In Part 2 Quinones describes the consequences of the opiate crisis at it became entrenched in medicine and in towns across the United States, and among the traffickers of black tar heroin in Mexico and America. By the 2000s, tens of millions of pain patients were taking opiates for their pain, but as the crisis developed, more prescriptions were issued for people who weren’t in pain at all but had obtained prescriptions through pill mills, pain clinics that dispensed high volumes of opiate prescriptions. In places like Portsmouth, these clinics were commonplace; at one of them, a single doctor wrote prescriptions for a million pills in just two years, generating roughly $3 million for the clinic. This fueled an opiate-based economy in the county, with pills as a kind of currency that could purchase everything from chain saws to flat-screen TVs, often shoplifted from Walmart. Given the location, much of this happened unnoticed, but Quinones describes the few doctors and researchers who began to track overdose deaths from opioids and who realized that those deaths surpassed fatalities from car crashes—an unprecedented milestone in America. Lawyers in private practice and the government pushed back against pharmaceutical companies, filing suits against Purdue Pharma and others for misbranding their products as nonaddictive. Finally, in addition to rising demand for heroin due to prescription opiate addiction, the FBI-DEA operation described in Part 1 fueled more young men from Xalisco to get into trafficking; far from ending heroin sales, the operation pushed cells into new markets, often following the trial of OxyContin. Lured by the promise of quick cash, more young men left their jobs in Nayarit to participate.

In Parts 3, 4, and 5 Quinones describes the individuals and systems that were established to address the opiate crisis. The first of these was an increase in drug courts, which aim to divert users from prison and into treatment. Though these courts predate the crisis, Quinones describes how they gained greater support as prisons reached capacity due to the crisis and the supporters of legislators began to be affected. Meanwhile, jurisdictions like Portland, Oregon, adjusted their approach; rather than deporting smalltime dealers, they used a Len Bias approach, a strategy that carries stiff penalties for supplying drugs involved in a fatal overdose. This approach was used to encourage dealers to flip until they yielded someone with more authority; it also acted as a greater deterrent to men who’d come to see deportation as part of the experience of going north.

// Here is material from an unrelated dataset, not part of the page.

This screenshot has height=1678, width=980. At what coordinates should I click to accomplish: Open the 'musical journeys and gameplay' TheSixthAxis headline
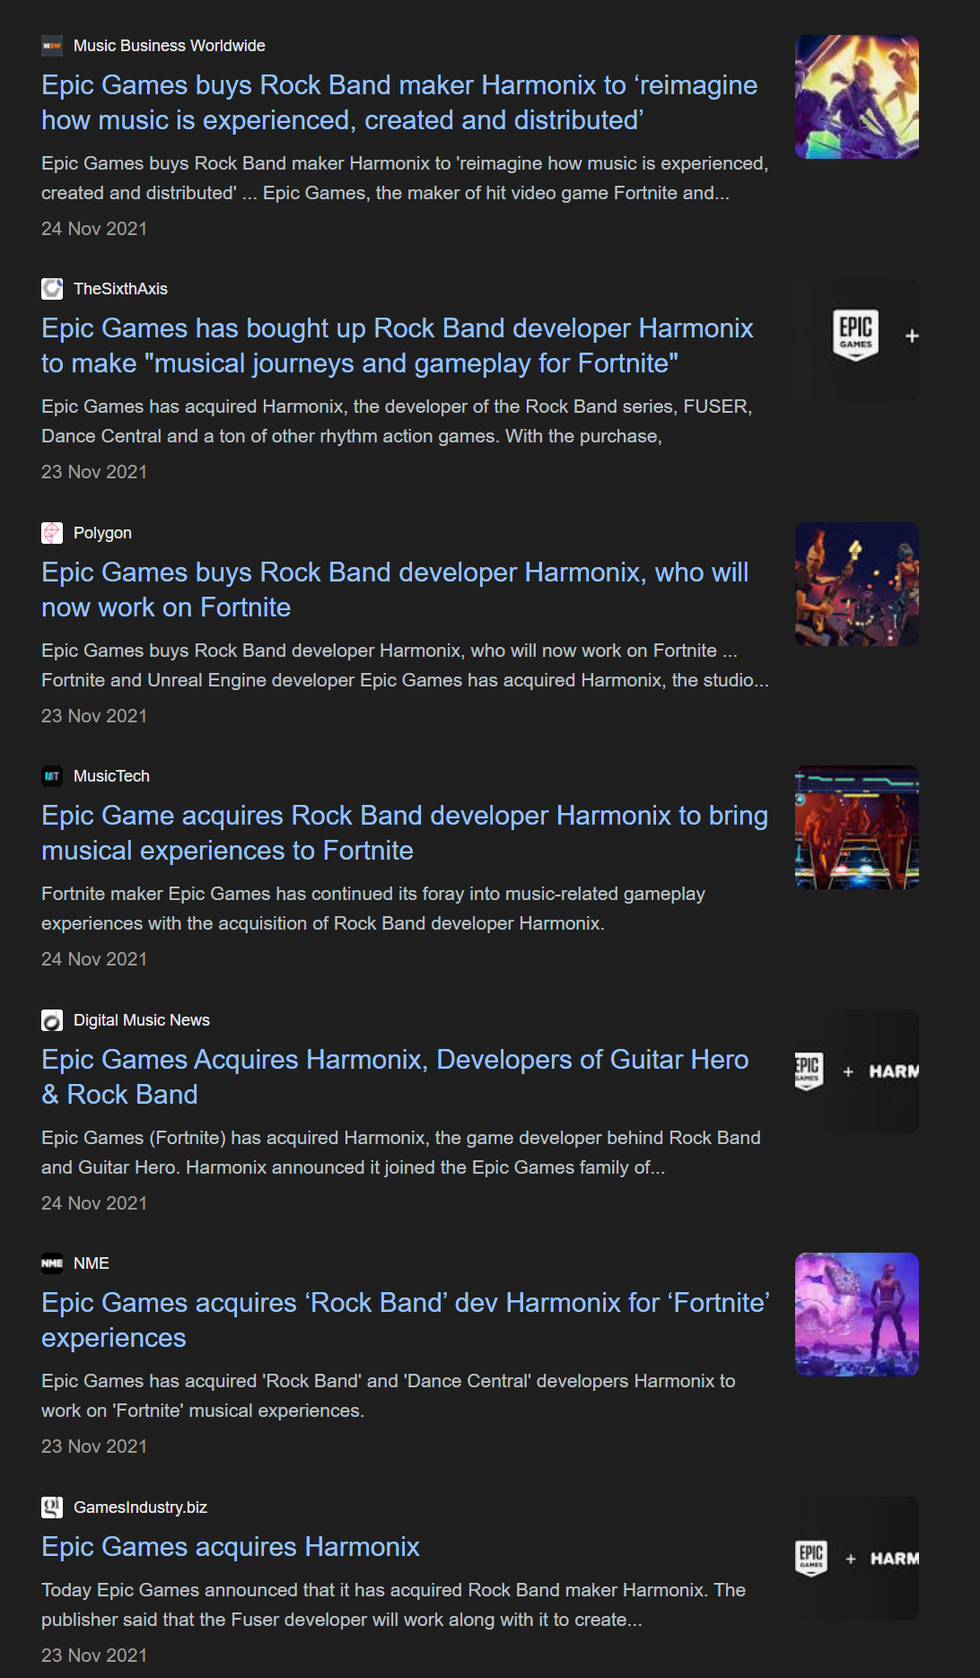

Parents also began to change the course of the epidemic, by speaking out about what had happened to their children, breaking the culture of silence around opiate abuse. By the 2010s, pharmaceutical companies were subject to huge fines and settlements for misbranding, and forced to change their sales tactics; doctors also became much more leery of prescribing opiates. But this came too late to stop the opiate crisis, because as Quinones notes, many addicts turned to the black tar heroin that was now available across America, an element of the crisis “ushered in on the prescription pads of physicians, the vast majority of whom were sincere in intent” (305). Despite this grim dynamic, Quinones ends the book on a hopeful note in Portsmouth, which began to claw its way back from the crisis by preserving one of its remaining industries, forcing the pain clinics to close, and rebuilding the sense of community that was shattered by “the most selfish drug” (330).